The Hidden Nature of the Örö Fortress Island

The Örö fortress island is a special destination, even on the scale of the Archipelago National Park. The island extends across slightly over 200 hectares, but the sea surrounding the main island – including its numerous small islands and islets – add to its total area. In addition to having a typical island ecosystem, Örö is home to some unique habitats. The most precious of these are the invaluable scorched heathlands and sandy beaches that have remained due to the period lasting for over 100 years, during which time the island has been a closed fortress.

The anemones are blooming. It is early spring so there is old dry last year's grass on the ground.

Several rare plants adorn both the scorched heathlands and shores of Örö. The rarest of these include the pasque flower and small pasque flower, which can be found in scorched areas. Typical Atlantic plants grow on the sandy beaches. Many of these, such as sand couch, sand sedge and European beachgrass, are extremely rare in Finland. The most impressive plant growing along the coastline is without doubt the sea kale, which in Finland is most abundant in Örö, whereas it is rare elsewhere in the country.

The heath forests of the island include several species typical of the Salpausselkä esker, many of which have recently declined on the mainland. The most impressive of these include mountain everlasting that blooms in abundance on eskers, and one-flowered wintergreen that grows in the shelter of pine stands. Other rare species include sea pink that spreads its purple flowers in the south end of the island, and prickly saltwort that can be found only here and there on the sandy beaches.

The beach cabbage blooms on the sandy beach. In the background are forest and beach cliffs.

Peculiar plants attract peculiar butterfly species, many of which are threatened and rare on the Finnish continent. In favourable locations, such as scorched wild thyme fields, many species rare in Finland, such as the scarce purple and gold, are among the most numerous species in the area. The most impressive species found during the middle and end of the summer include Finland's largest butterflies, such as the Apollo butterfly which reproduces in Örö's neighbouring areas. Other visible insects encountered on the scorched heathlands include the remarkable labyrinth spider, which weaves a funnel web in the wild thyme undergrowth.

Highland cattle graze on the heath. Some eat but most lie down and rest.

In terms of its bird population, Örö is a birdwatcher's dream. Its southern location on the open sea is on the migration routes of several species, and the island's abundant flora attracts many birds to rest on Örö. For example, the migration routes of Arctic birds often skirt Örö. The most special resting species include rare species of passerines, such as the red-breasted flycatcher and the greenish warbler, and several species of night singer.  During a relatively short monitoring period, several rare bird species have been identified on the Örö island. In the summer months, Örö's location makes it the perfect place for spotting species such as the sandwich tern, whose closest nesting places are situated on the coast of Estonia.

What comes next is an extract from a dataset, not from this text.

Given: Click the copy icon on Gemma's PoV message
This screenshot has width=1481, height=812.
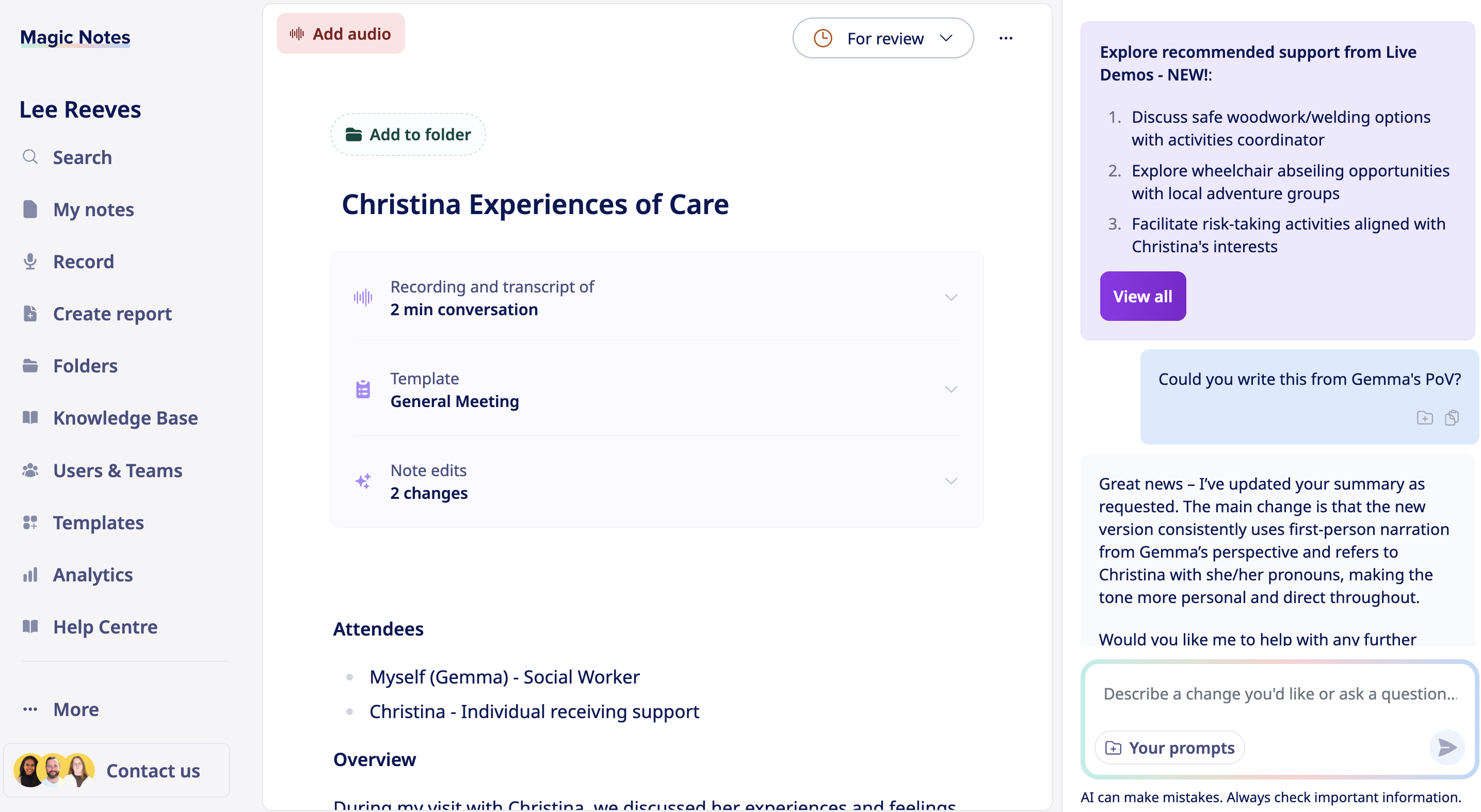Looking at the screenshot, I should click(1452, 418).
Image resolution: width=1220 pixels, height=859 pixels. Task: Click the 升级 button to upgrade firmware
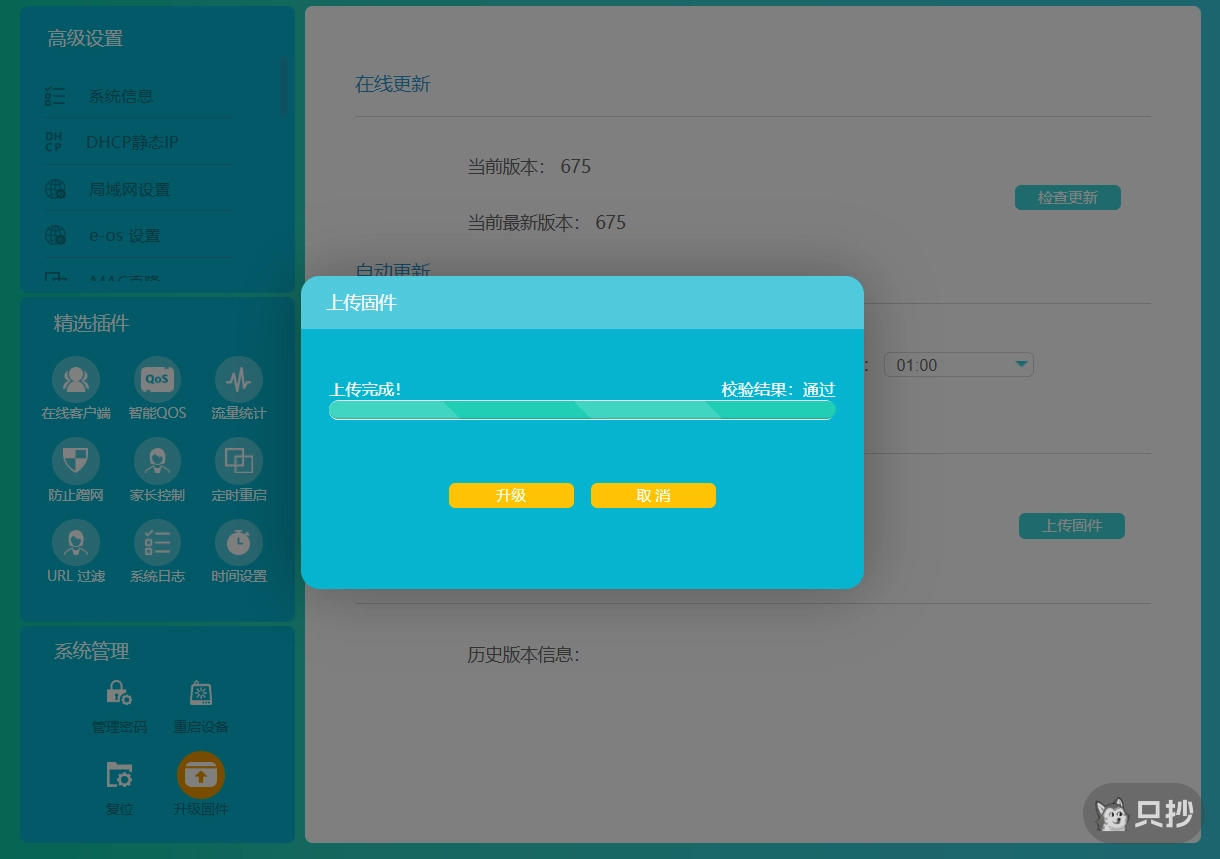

The island's nesting avifauna include several rare species, the most prominent of which are the icterine warbler, a master singer in June that nests in abundance on Örö. The most special nesting species include the barred warbler, one of the least common species of the sparrow family in the outer archipelago. The best chance of spotting this bird is in early June, when the males sing while soaring through the air in open bush areas.